Oggi ciò che rimane dell'edicola si può vedere fra via Gabriele Vulpi e via Giuseppe Albina. La costruzione, in tufo e a sala unica, rispecchiava lo stile gotico-catalano ancora in uso in quel periodo, con una grande finestra trifora in una delle pareti laterali, decorata da due sottili colonne in marmo bianco dotate di capitelli, come a sostenere l'architrave.
L'altra parete risulta ormai chiusa da costruzioni addossate. L'ingresso principale mostra ancora degli ornamenti floreali agli angoli della cornice lineare in pietra da taglio che circonda la porta. Inizialmente, quando fu costruita per preservare la sorgente, l'edicola era scoperta. Ma in seguito, una volta destinata ad altri usi (stalla, magazzino, cantina) fu chiusa da una copertura sostenuta da otto cavalletti in legno.

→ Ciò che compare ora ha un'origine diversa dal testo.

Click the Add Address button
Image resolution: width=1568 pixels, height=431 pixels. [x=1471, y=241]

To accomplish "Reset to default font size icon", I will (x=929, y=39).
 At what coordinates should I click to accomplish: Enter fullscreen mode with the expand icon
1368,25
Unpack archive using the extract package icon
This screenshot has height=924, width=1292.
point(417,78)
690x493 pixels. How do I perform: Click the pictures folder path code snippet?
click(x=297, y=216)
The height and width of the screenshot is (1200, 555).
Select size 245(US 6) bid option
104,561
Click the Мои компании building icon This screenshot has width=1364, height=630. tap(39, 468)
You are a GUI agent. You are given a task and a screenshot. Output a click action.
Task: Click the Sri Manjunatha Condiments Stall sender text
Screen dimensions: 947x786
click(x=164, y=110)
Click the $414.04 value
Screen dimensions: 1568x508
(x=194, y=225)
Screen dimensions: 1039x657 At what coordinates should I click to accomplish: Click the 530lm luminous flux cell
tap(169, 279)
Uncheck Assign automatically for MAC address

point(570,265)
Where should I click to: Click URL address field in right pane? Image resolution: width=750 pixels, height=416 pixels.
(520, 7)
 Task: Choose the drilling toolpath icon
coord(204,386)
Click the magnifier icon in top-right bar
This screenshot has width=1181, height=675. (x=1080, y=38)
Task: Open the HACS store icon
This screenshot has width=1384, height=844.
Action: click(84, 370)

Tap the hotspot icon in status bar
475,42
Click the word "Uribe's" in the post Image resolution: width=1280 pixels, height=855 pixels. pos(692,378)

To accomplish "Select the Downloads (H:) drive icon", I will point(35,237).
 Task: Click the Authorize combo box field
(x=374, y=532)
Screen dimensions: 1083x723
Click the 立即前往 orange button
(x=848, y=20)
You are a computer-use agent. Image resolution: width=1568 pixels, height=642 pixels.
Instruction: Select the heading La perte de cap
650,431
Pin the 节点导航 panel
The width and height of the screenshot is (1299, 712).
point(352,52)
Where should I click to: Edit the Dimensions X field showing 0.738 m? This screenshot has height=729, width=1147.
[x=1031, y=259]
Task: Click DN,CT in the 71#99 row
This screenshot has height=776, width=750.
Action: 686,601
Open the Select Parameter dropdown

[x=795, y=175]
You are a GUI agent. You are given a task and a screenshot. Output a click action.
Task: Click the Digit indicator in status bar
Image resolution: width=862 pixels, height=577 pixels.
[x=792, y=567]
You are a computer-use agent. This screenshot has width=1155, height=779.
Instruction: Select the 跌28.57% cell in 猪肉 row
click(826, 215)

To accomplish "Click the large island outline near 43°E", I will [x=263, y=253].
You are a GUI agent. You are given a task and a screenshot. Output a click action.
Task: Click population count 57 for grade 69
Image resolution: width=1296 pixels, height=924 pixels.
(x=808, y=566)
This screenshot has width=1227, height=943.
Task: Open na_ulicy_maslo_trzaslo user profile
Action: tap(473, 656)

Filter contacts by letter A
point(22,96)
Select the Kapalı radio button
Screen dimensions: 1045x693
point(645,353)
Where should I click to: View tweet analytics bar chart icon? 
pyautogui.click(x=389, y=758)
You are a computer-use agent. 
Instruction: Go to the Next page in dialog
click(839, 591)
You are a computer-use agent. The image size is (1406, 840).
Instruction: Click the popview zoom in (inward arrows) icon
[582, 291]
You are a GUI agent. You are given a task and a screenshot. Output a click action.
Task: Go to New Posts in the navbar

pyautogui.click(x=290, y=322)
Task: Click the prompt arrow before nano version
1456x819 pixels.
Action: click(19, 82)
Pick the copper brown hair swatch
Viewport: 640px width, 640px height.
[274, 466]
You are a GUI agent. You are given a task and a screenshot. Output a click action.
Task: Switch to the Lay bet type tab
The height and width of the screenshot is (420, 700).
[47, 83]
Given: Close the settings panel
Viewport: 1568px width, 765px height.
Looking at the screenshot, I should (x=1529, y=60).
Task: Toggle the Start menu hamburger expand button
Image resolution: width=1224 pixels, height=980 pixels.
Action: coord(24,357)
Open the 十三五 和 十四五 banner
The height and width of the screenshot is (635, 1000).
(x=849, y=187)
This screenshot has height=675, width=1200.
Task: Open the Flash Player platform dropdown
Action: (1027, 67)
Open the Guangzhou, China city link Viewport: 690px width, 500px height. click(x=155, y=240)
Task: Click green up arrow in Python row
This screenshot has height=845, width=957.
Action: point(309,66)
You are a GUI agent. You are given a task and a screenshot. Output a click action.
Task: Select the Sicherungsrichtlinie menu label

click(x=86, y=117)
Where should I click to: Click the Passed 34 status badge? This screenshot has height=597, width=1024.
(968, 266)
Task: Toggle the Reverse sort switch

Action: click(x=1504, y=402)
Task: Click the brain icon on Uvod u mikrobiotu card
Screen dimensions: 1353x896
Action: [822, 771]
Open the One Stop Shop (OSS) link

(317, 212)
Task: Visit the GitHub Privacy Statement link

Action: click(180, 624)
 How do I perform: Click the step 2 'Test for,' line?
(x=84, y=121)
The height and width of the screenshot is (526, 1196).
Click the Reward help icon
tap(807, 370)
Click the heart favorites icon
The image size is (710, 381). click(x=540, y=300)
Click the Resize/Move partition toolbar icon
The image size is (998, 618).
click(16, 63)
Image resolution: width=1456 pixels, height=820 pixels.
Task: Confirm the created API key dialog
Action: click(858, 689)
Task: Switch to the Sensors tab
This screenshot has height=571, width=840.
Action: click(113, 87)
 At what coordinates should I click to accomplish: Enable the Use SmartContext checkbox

Esattamente così la vide il Salemi, che riscontrò pure come internamente resisteva uno dei due magnifici rosoni in maiolica smaltata in vari colori con motivi di foglie e frutta, anche se il pigno centrale era già stato divelto. Alle pareti esistevano i segni della presenza di mattonelle di ceramica dipinte e già scomparse. Mancava anche un'aquila senatoria riportata in una relazione del XVII secolo, probabilmente di G.B. Battaglia, che descriveva "una stantia scoverta con l’armi della città".
Si presume che l'aquila fosse collocata sulla porta d'ingresso ed inoltre si nota ancora oggi, all'angolo destro esterno della costruzione, un mezzo pilastro in pietra da taglio, che fa pensare alla possibile esistenza di un portico che precedeva l'accesso all'edicola. Quando lo visitò il Basile, l'edificio era stato ulteriormente sconvolto, con profondi scavi, dal signor Zavitteri, proprietario dell'epoca. Più di recente, una delle due colonnine della trifora fu trafugata e in seguito ritrovata.
Entrambe, così come l'immagine della Madonna della Grazia della chiesetta, sono ora custodite in altro luogo per salvaguardarle da azioni di vandali e malintenzionati. Sui loro capitelli, spariti anch'essi, pare che fossero riportati gli stemmi di famiglie aristocratiche del tempo; le quali avevano collaborato, con i loro finanziamenti, all'edificazione dell'edicola.
Ancora oggi turba la lettura delle amare riflessioni conclusive di Basile e del Salemi per lo stato di abbandono e di degrado, da essi rilevato, di un così importante sito monumentale. In particolare Basile denunciò il fatto che fosse stata intitolata una strada a Zavitteri, responsabile della rovina dell'edicola, e non al pretore Salazar che l'aveva ricostruita.
Anche la sorgente risulta ormai esaurita da moltissimo tempo. Incuria, negligenza, incoscienza, mancanza di amore e di senso civico per il proprio territorio ed il proprio patrimonio culturale e artistico non è cosa nuova, come questa storia ci racconta. Riflettendo sul sempre attuale rammarico del Basile, c'è da chiedersi quando si risveglierà, nell'animo di tutti, quella scintilla che spinga a comprendere quanto sia preziosa e assolutamente da tutelare la ricchezza dei nostri beni. Mentre rimane lo sconfortante dubbio che la pessima abitudine di inneggiare a Barabba sarà davvero dura a morire.